Task description: Copy the records from the line with "Where should I" to the end of the records, requests included, and scale every coordinate in the answers by 2, rounding to whole numbers with halves going up. Leave the pictures out.

Entries supplied:

____________________

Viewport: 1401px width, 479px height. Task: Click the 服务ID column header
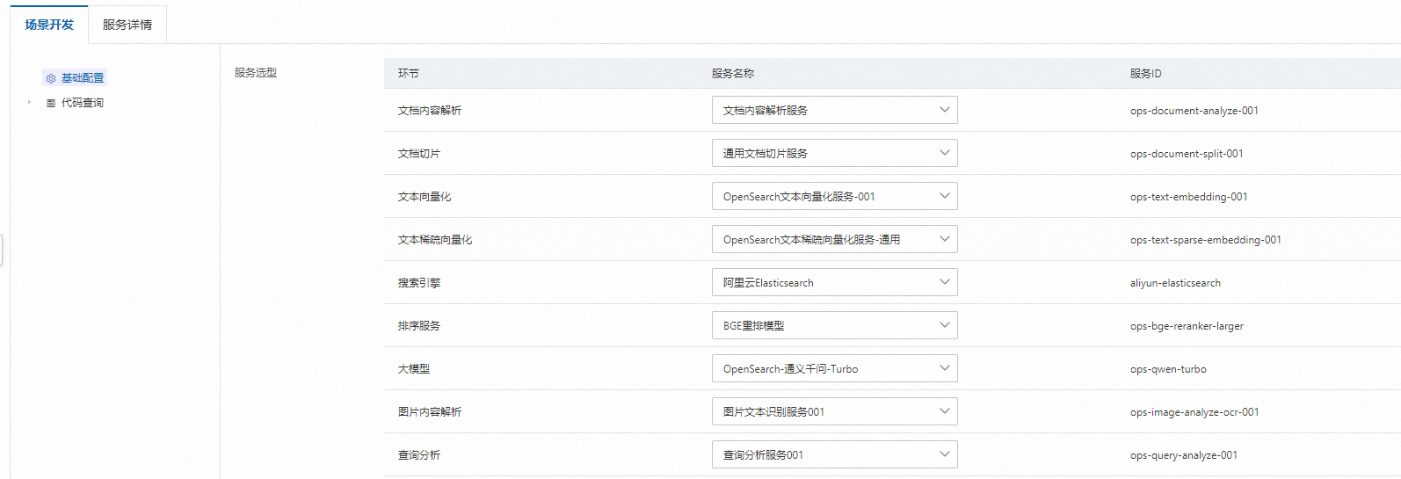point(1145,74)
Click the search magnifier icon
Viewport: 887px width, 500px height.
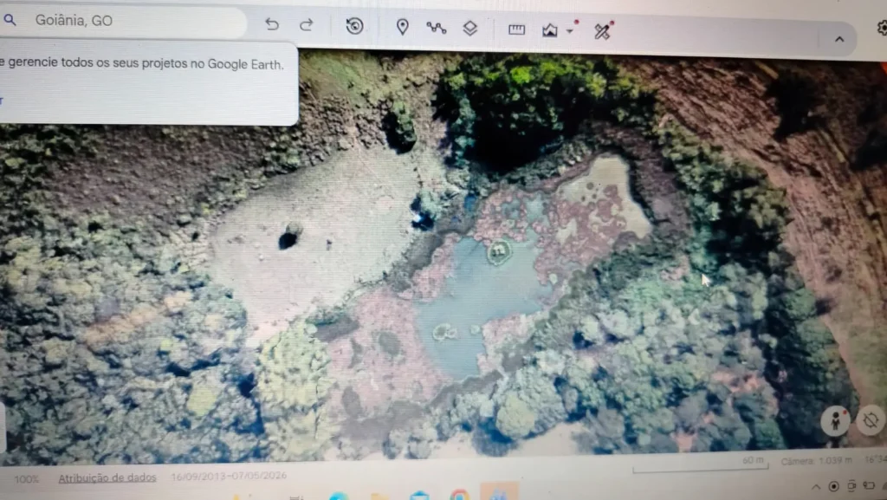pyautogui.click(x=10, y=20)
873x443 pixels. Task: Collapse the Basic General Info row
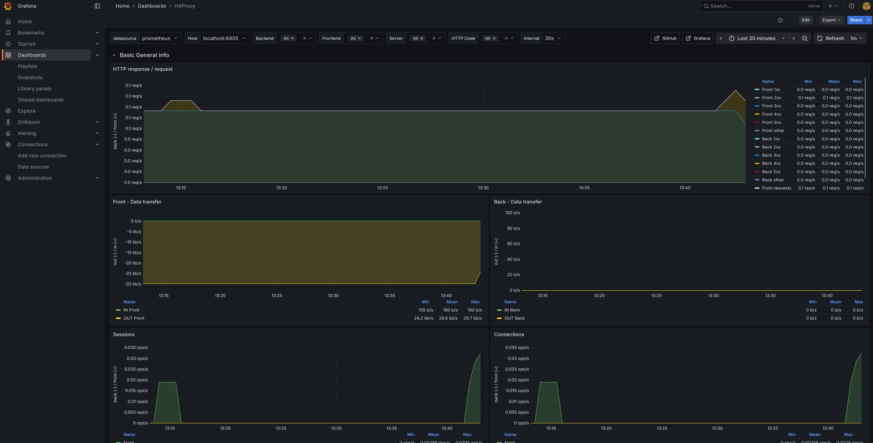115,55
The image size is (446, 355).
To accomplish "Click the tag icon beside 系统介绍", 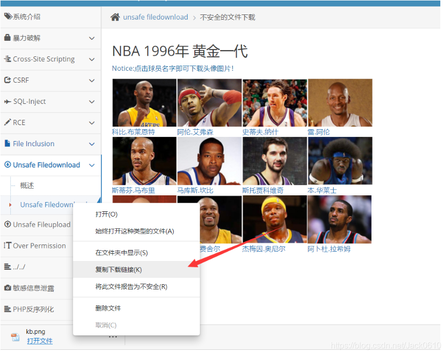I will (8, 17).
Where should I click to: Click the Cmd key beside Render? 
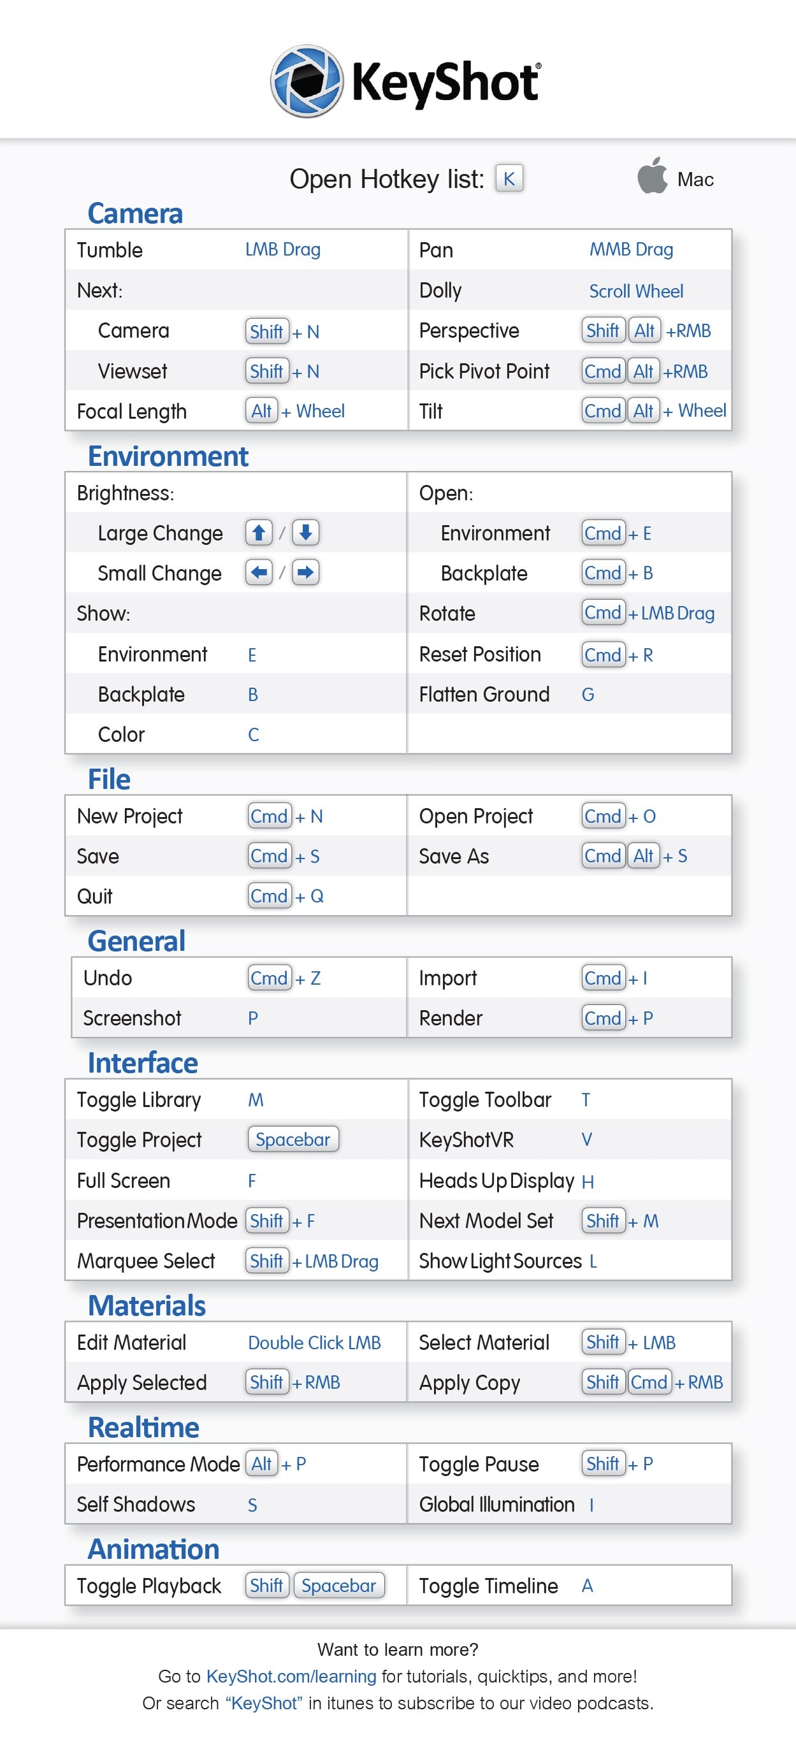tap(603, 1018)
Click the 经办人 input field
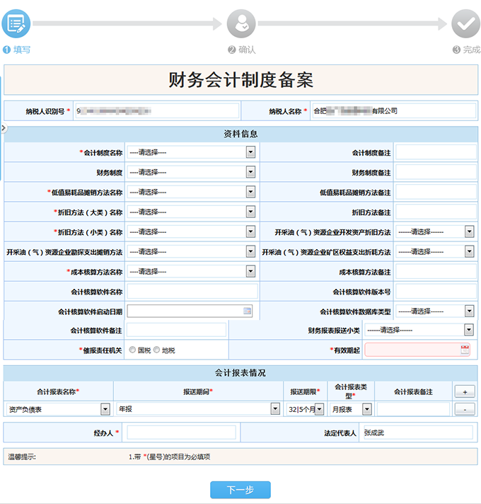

____________________

Task answer:
Where should I click to: Click the Cmd key beside Render? 
tap(1206, 2036)
Click the 经办人 input field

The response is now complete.